Once inside, the Headmistress closes the door and then spins around to regard them both, eyes slitting in consideration before placing her hands on her hips.
“Clearly a tactical error was made by not involving your partner-in-crime in our little…agreement,” she concedes to Lexa while not sounding in the least bit conciliatory. Her tone isn’t one of resignation, either—it’s crafty, as if she’s expected this from the beginning.
Clarke’s not exactly sure what hackles are but if she has them, they’re definitely rising right now.
“I’m impressed you managed to hold your tongue, in fact,” Nia continues, cocking an eye over at Clarke for only a moment before ignoring her again for the stiff-backed Head Girl. “I was certain she’d be your first confidant. Perhaps she’s less important to you than I thought.”
Clarke almost snorts, unsurprised when the Headmistress reverts to this strategy.
So predictable.
If Nia can’t get Clarke to submit by going through Lexa, she obviously has no shame in falling back on her contingency plan to pit the two girls against each other. It’s the same strategy she’s deploying at the whole-school level—counting on the girls to either fall into line under her puppet Head Girl’s command or to fall into fractionated chaos, weakening themselves from the inside out with Lexa as the scapegoat.
Nia’s an idiot.
“Of course I didn’t tell her,” Lexa snaps, tugging at her blazer sleeves in disgust while avoiding Clarke’s eye. “You may have been able to cow me into submission but Clarke never would have stood for it.”
“Is that so?” Nia turns to Clarke with mild interest, now, her expression predatory. “My son sends his regards, by the way, dear.
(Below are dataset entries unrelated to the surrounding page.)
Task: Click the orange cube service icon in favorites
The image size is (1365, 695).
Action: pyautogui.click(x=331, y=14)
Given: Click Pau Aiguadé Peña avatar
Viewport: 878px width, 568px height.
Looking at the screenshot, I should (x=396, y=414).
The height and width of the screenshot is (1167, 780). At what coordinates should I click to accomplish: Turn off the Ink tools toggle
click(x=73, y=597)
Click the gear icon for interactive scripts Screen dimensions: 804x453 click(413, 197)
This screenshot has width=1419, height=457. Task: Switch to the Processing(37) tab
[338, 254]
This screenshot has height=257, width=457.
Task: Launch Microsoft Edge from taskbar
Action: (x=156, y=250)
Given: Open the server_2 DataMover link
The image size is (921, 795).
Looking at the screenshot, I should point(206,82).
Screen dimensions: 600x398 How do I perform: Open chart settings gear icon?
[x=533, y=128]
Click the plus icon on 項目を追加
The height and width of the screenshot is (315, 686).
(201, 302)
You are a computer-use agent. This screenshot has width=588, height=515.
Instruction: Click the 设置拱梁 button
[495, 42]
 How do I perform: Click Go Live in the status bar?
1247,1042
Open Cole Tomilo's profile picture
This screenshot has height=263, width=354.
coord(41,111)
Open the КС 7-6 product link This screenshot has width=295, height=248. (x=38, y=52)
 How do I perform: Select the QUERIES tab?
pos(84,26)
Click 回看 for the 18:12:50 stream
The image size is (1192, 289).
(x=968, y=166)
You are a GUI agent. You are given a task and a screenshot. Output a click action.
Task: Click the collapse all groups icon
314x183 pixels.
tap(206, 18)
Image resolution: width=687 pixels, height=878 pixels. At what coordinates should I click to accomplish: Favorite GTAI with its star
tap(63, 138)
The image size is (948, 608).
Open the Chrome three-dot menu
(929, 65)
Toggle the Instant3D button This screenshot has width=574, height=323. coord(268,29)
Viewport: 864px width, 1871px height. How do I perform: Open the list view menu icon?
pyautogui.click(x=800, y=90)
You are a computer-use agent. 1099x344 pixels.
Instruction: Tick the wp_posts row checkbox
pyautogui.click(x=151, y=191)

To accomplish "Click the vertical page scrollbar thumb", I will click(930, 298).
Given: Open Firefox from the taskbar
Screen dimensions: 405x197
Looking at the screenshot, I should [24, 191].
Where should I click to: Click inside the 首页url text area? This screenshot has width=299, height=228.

It seems you two really hit it off last week.”
Clarke grins.
“We did indeed, thank you for ensuring we met, Headmistress,” Clarke enthuses without a trace of sarcasm. “I spent some time chatting with Roan yesterday, as chance might have it. Turns out we have a lot in common.”
Her sincerity sets Nia off-rhythm for a second, especially once the woman checks over at Lexa and receives only a bland expression in reaction to Clarke’s words. “Well. I’m glad to hear it,” she finally manages before clearing her throat and regaining her footing. “But let’s not get off-topic—the ceremony is due to begin in a few minutes and I need your assurance, both your assurances, that it will go ahead with no unexpected surprises.”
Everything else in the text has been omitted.